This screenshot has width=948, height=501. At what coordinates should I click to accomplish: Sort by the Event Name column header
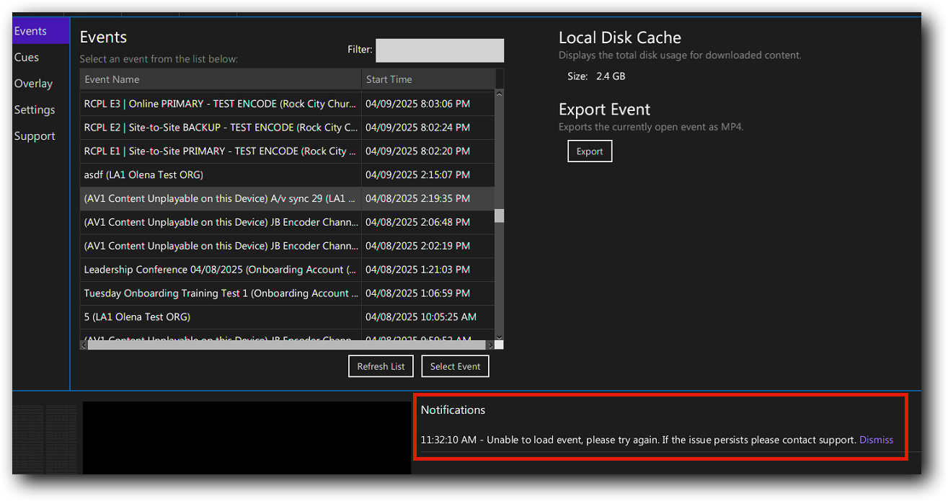tap(220, 79)
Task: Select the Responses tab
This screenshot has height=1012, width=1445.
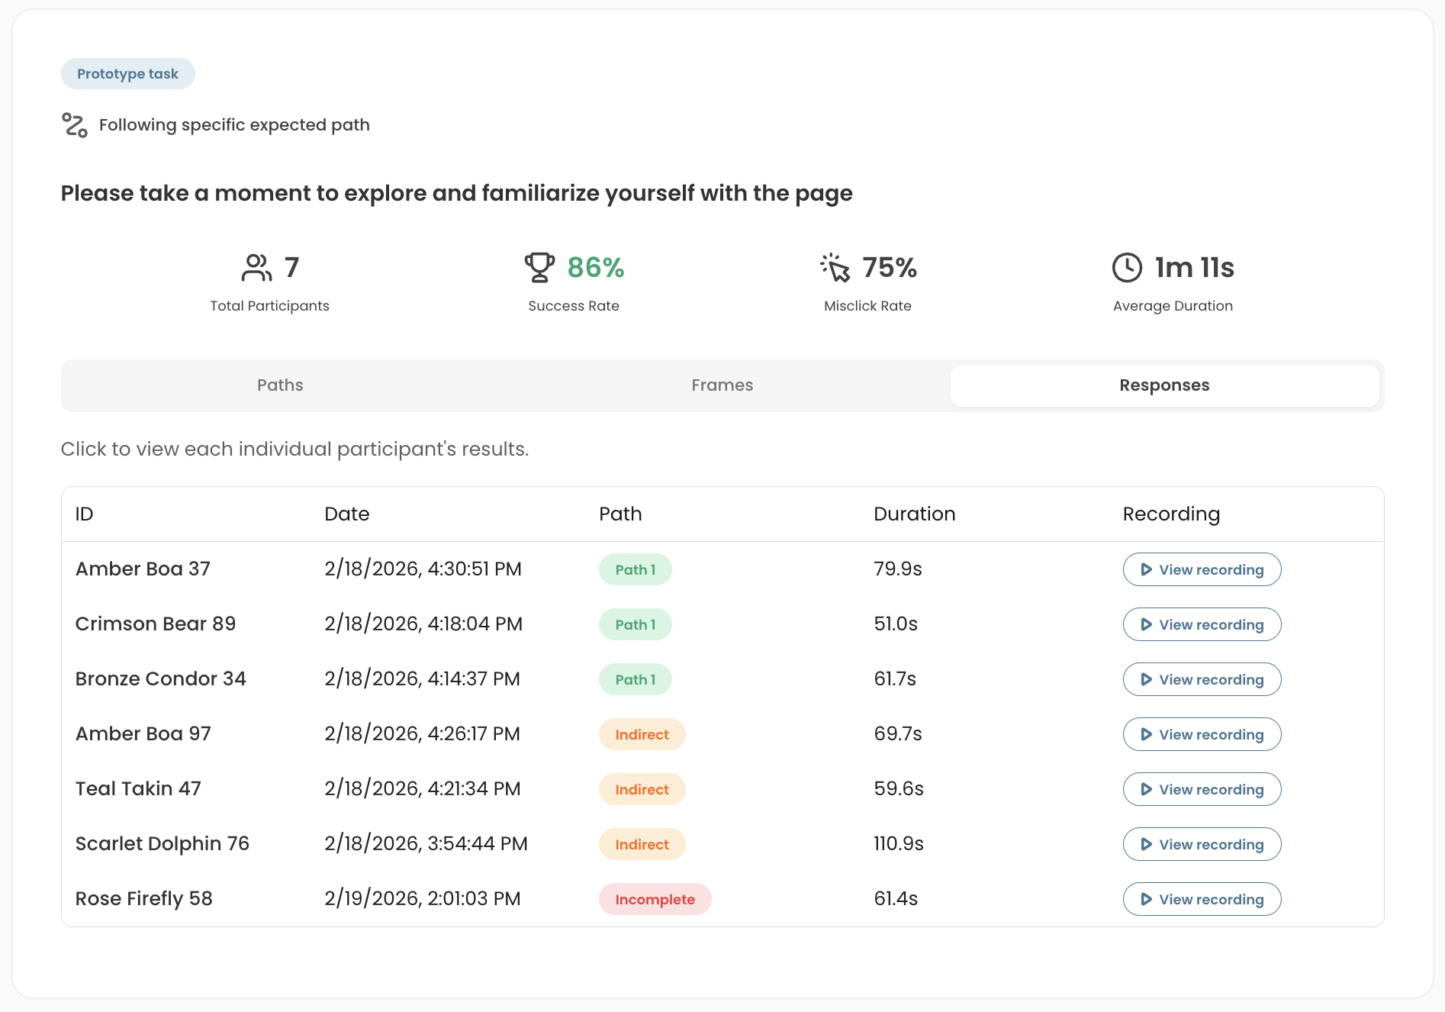Action: point(1164,385)
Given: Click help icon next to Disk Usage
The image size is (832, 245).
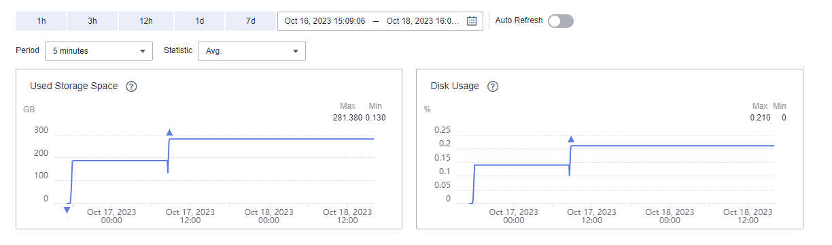Looking at the screenshot, I should coord(493,86).
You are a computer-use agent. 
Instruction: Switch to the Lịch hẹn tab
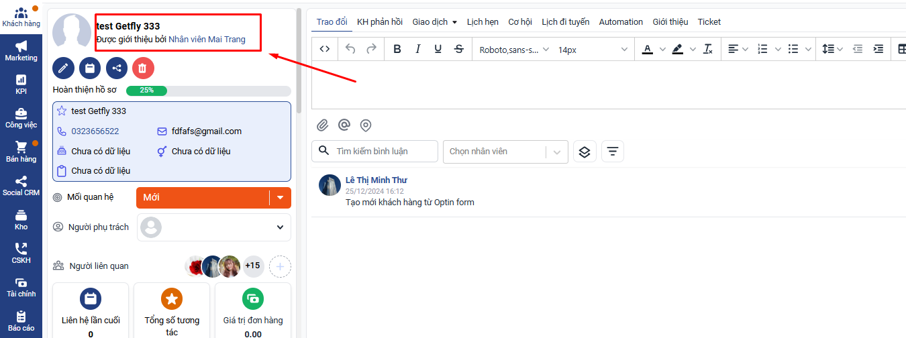point(483,22)
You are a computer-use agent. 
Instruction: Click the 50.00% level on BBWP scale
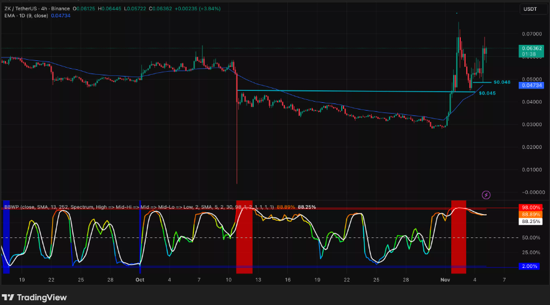(x=531, y=237)

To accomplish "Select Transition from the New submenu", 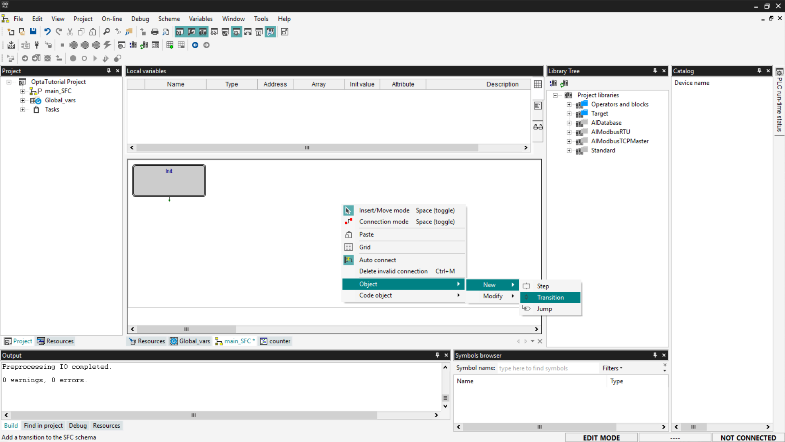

____

Convert every line of the items above into a JSON list of strings, one string per line, skipping blank lines. Leave the pictures out of the output.

• [CORRECT RESPONSE]
[
  "This screenshot has width=948, height=501. At what coordinates should I click to accomplish: Sort by the Event Name column header",
  "tap(220, 79)",
  "Task: Select the Responses tab",
  "This screenshot has height=1012, width=1445.",
  "Action: point(1164,385)",
  "Given: Click help icon next to Disk Usage",
  "The image size is (832, 245).",
  "Looking at the screenshot, I should coord(493,86).",
  "You are a computer-use agent. ",
  "Instruction: Switch to the Lịch hẹn tab",
  "point(483,22)",
  "You are a computer-use agent. ",
  "Instruction: Click the 50.00% level on BBWP scale",
  "(x=531, y=237)",
  "To accomplish \"Select Transition from the New submenu\", "
]